_Work instructions:_
1. Copy everything from "Flavors from the" down to "flavors she loves." in the piece on Middle Eastern flavors in drinks, without changing a word.
2. In the piece on Middle Eastern flavors in drinks, turn the paragraph beginning "The result is an outside-of-the-box beer lineup" into a short bulleted list that keeps its main facts.

_Provided text:_
It’s part a global trend that goes way beyond spiced-up Martinis: The drinks world is riding a wave of Middle Eastern flavors, from Persian black lime in craft beers to unusual new gins from Lebanon. Bartenders, brewers, and distillers are using spices, spirits, fruits, herbs, and other Middle Eastern staples to brighten a number of classic recipes — and to create entirely new ones.

Middle East Home Flavors

Flavors from the Middle East have helped make the Brooklyn startup brewery Back Home Beer a standout, earning founder Zahra Tabatabai recent profiles in The Washington Post, among other publications, as well as VinePair’s 2022 Next Wave award for Brewer of the Year. For Tabatabai, brewing with Middle Eastern ingredients is a way to embrace her family’s Iranian heritage — and the “back home” flavors she loves.

“For me, it was something that was ingrained in my brain growing up, that my grandfather was making beer and wine in the garden, using things that he was growing and all these really cool, interesting flavors,” she says. “You see sumac and sour cherries or za’atar being used in food, but I really wanted to make the move into trying those flavors in alcoholic beverages.”

The result is an outside-of-the-box beer lineup based on ingredients from across the Middle East. In deference to her grandfather’s habit of putting salt in his beer, Tabatabai brews her Back Home Beer Persian Lager with blue salt from Iran. For her fruited Gose, a sour-salty beer style from Germany, Tabatabai uses Turkish cured sumac, a citrus-like spice, as well as more blue salt and a dose of sour cherries.

In a craft beer world that is often hyper-focused on hops, many drinkers are grateful to encounter different flavors, Tabatabai explains.

“I think everyone is just interested in something new, especially in an industry that has become a bit repetitive,” she says. “It’s something new in an environment where people are mostly drinking a lot of the same-tasting beers, with maybe a slightly different variation of hops.”

_Source data:_
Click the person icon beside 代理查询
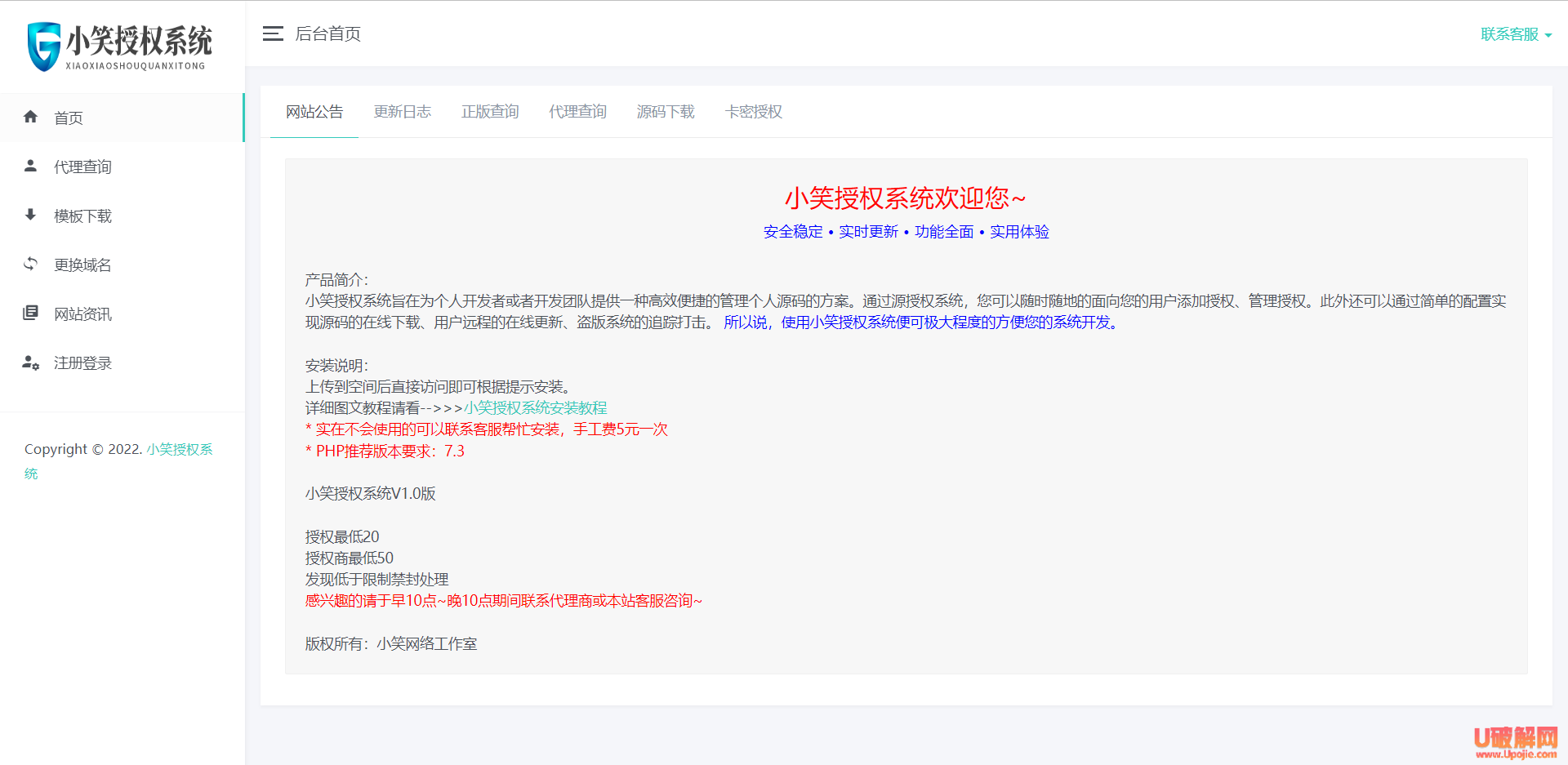 [31, 166]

_Task-by-task outputs:_
1.
Flavors from the Middle East have helped make the Brooklyn startup brewery Back Home Beer a standout, earning founder Zahra Tabatabai recent profiles in The Washington Post, among other publications, as well as VinePair’s 2022 Next Wave award for Brewer of the Year. For Tabatabai, brewing with Middle Eastern ingredients is a way to embrace her family’s Iranian heritage — and the “back home” flavors she loves.

2.
- Tabatabai's beer lineup draws on ingredients from across the Middle East.
- Back Home Beer Persian Lager is brewed with blue salt from Iran, honoring her grandfather's habit of salting his beer.
- Her fruited Gose, a sour-salty German beer style, uses Turkish cured sumac (a citrus-like spice), more blue salt and sour cherries.